Directive —
Find each line in the entries below that contains the string "icon" and copy those lines out in full. Case counts when matching.

Supplied records —
* * * *

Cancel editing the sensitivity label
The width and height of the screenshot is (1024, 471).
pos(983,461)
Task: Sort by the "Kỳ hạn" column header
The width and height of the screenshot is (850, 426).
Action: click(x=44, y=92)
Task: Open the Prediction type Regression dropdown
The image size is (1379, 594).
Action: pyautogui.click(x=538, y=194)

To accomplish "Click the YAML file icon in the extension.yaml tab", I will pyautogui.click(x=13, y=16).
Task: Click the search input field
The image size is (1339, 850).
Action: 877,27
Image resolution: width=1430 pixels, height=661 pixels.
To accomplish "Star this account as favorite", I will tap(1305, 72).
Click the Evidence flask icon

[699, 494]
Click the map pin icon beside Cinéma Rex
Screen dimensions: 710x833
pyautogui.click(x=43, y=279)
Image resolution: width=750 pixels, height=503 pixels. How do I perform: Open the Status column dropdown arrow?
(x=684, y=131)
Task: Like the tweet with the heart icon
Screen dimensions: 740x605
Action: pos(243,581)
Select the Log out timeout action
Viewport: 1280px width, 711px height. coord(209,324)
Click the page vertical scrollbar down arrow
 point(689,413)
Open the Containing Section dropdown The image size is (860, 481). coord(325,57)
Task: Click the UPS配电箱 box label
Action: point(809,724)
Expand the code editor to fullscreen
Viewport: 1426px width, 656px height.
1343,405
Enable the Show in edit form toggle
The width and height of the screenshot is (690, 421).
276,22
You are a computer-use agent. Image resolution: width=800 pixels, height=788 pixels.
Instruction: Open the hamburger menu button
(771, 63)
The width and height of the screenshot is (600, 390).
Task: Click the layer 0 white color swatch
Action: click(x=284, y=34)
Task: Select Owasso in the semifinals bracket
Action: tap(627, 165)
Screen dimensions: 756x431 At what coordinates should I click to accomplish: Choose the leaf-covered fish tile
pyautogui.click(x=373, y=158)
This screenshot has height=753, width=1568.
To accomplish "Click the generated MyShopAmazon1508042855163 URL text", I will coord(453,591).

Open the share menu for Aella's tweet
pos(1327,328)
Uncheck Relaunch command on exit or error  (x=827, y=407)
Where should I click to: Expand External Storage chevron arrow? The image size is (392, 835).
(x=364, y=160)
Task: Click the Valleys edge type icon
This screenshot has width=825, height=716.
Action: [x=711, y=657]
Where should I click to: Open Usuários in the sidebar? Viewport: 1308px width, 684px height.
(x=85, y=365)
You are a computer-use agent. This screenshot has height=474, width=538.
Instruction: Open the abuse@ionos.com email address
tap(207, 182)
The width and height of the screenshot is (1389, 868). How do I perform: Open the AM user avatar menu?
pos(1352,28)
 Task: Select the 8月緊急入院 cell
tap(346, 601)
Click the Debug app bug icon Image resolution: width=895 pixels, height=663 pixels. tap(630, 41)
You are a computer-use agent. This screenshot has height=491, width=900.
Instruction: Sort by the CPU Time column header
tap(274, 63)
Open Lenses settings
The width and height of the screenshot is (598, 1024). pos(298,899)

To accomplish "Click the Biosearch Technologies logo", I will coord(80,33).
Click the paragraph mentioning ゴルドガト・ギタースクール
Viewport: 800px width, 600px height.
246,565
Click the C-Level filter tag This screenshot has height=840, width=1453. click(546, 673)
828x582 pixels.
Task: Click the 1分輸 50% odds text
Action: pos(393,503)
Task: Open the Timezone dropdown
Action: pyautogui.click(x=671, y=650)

* * * *

Output —
To accomplish "Click the YAML file icon in the extension.yaml tab", I will pyautogui.click(x=13, y=16).
Click the Evidence flask icon
Click the map pin icon beside Cinéma Rex
Task: Like the tweet with the heart icon
Task: Click the Valleys edge type icon
Click the Debug app bug icon Image resolution: width=895 pixels, height=663 pixels. tap(630, 41)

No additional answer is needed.